A hyperspectral image classification method comprises the following steps:

acquiring a hyperspectral image set to be classified, inputting the hyperspectral image set into a network model, and classifying each pixel of the hyperspectral image by using the network model to obtain a final classification result;

the network model is a hyperspectral image classification model constructed by the construction method of the hyperspectral image classification model.

A hyperspectral image classification system comprises an image acquisition module, a data preprocessing module and a classification module;

the image acquisition module is used for acquiring a hyperspectral image;

the data preprocessing module is used for carrying out standardization processing on the hyperspectral image so that the input image conforms to Gaussian distribution of unit variance of 0 mean value;

the classification module classifies the hyperspectral images by adopting the method and outputs classification results.

A method of spatial attention feature visualization, comprising the steps of:

a, extracting a network layer label L where a space attention feature is located and a previous layer label L-1 according to a constructed hyperspectral image classification model and a constructed hyperspectral image classification system;

b, calling an L-1 network parameter M1 and an L-1 network parameter M2 from the hyperspectral image classification model, taking the hyperspectral image as an input image, obtaining an image before attention feature extraction by using the parameter M1, obtaining an image after attention feature extraction by using the parameter M2, and realizing the visualization of the attention feature;

the hyperspectral image classification model is a hyperspectral image classification model constructed by the construction method of the hyperspectral image classification model;

the hyperspectral image classification system is the image classification system.
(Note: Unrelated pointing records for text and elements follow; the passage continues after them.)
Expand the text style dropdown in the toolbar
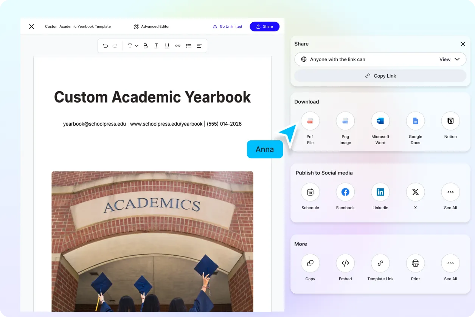 tap(132, 45)
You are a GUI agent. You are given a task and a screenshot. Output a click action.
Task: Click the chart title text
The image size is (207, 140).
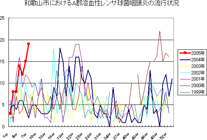pyautogui.click(x=102, y=3)

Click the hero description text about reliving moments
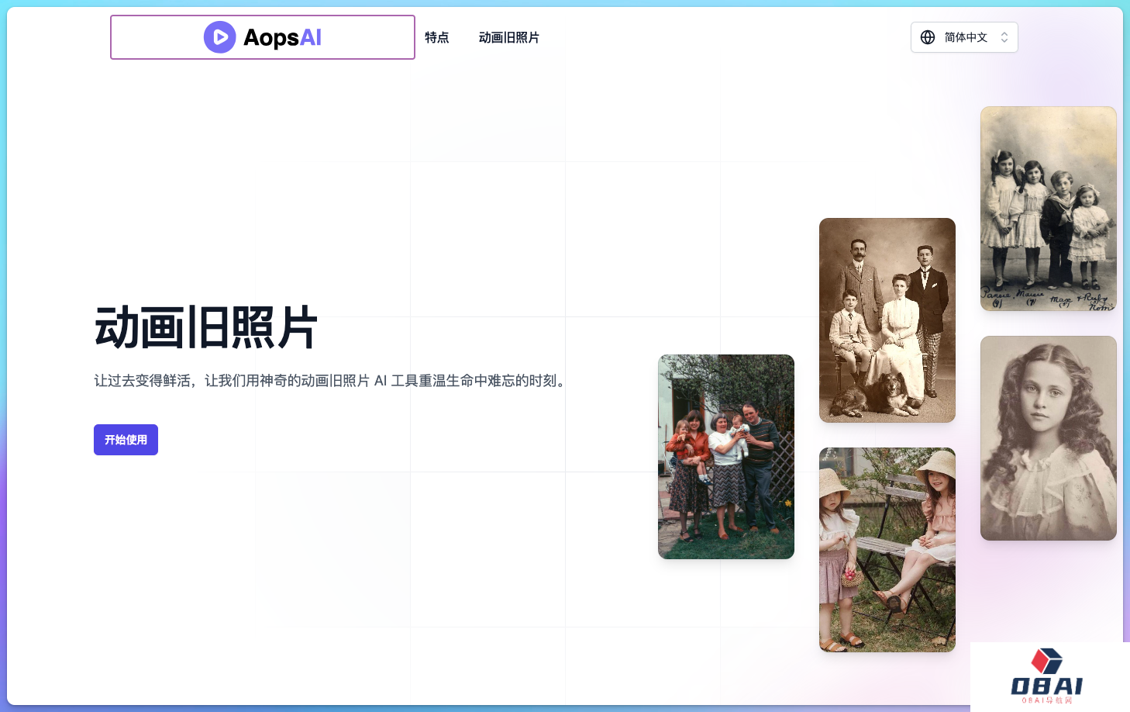pyautogui.click(x=329, y=381)
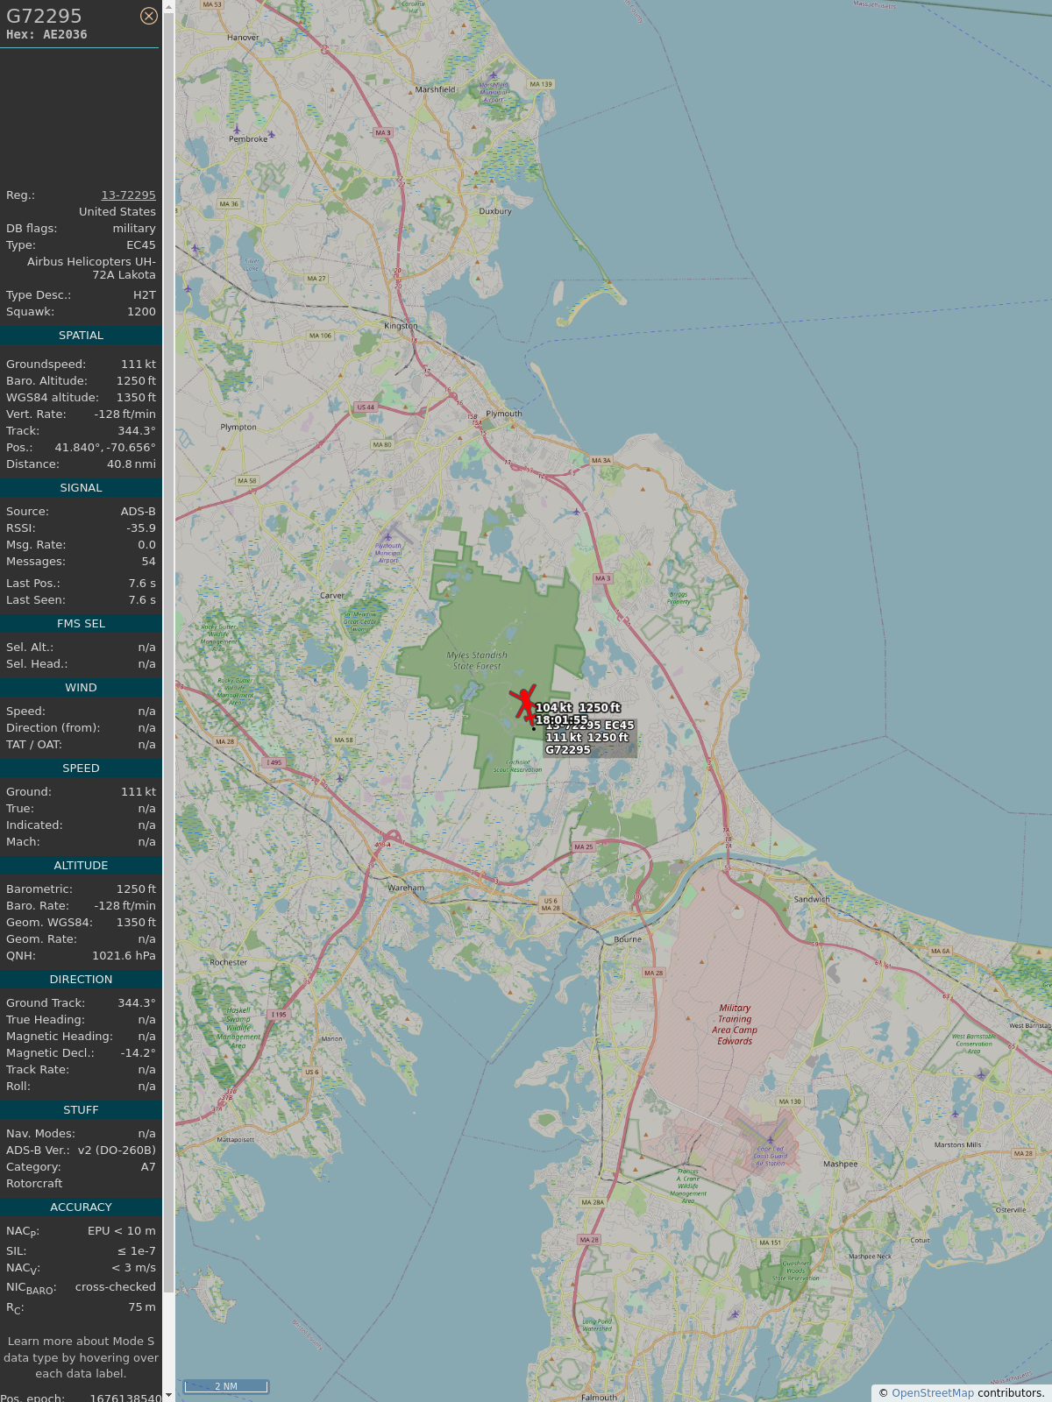Click Marshfield Municipal Airport plane icon
This screenshot has width=1052, height=1402.
pos(494,76)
Compared with the prior art, the invention has the following technical effects:

the hyperspectral image classification only uses spectral features to be influenced by 'same object different spectrum' and 'same foreign object spectrum', only uses spatial features to lose abundant spectral information, and both the two situations can cause lower classification precision, so the hyperspectral image classification technology provided by the invention adopts a cascade network structure which extracts the spectral features and then extracts the spatial features, combines the spectral features and the spatial features, and fully utilizes the abundant spectral information and the spatial information, thereby obtaining higher classification precision and obtaining more continuous classified images visually;

(II) the attention mechanism adopted by the invention enables the network to give different weights to different spectral bands and spatial regions, so that the method is more in line with the human visual mechanism, more meaningful characteristics can be obtained, and more meaningful characteristics can be obtained when the number of network layers is not too deep, so that the network has more advantages under the condition of a small sample training set;

(III) the invention adopts an end-to-end network structure, the whole network uniformly adopts 3D CNN on three modules of data dimension reduction, spectral attention feature extraction and spatial attention feature extraction, and fully utilizes the three-dimensional characteristics of a hyperspectral image;

(IV) the invention visualizes the spatial attention characteristics in the deep network, the former deep learning network is similar to a black box, so that the function of each layer is not easy to understand, and the invention can more intuitively understand the function of the attention mechanism by visualizing the spatial attention characteristics.

Drawings

FIG. 1 is a hyperspectral image classification model framework diagram of the invention;

FIG. 2 is a block diagram of a spectral attention module of the present invention;

FIG. 3 is a block diagram of a spatial attention module of the present invention;

FIG. 4 is a schematic diagram of a hyperspectral image classification model construction according to the invention;

FIG. 5 is a graph comparing experimental results provided in examples of the present invention;

fig. 6 is a graph of experimental results of an embodiment of the spatial attention feature visualization proposed in the present invention.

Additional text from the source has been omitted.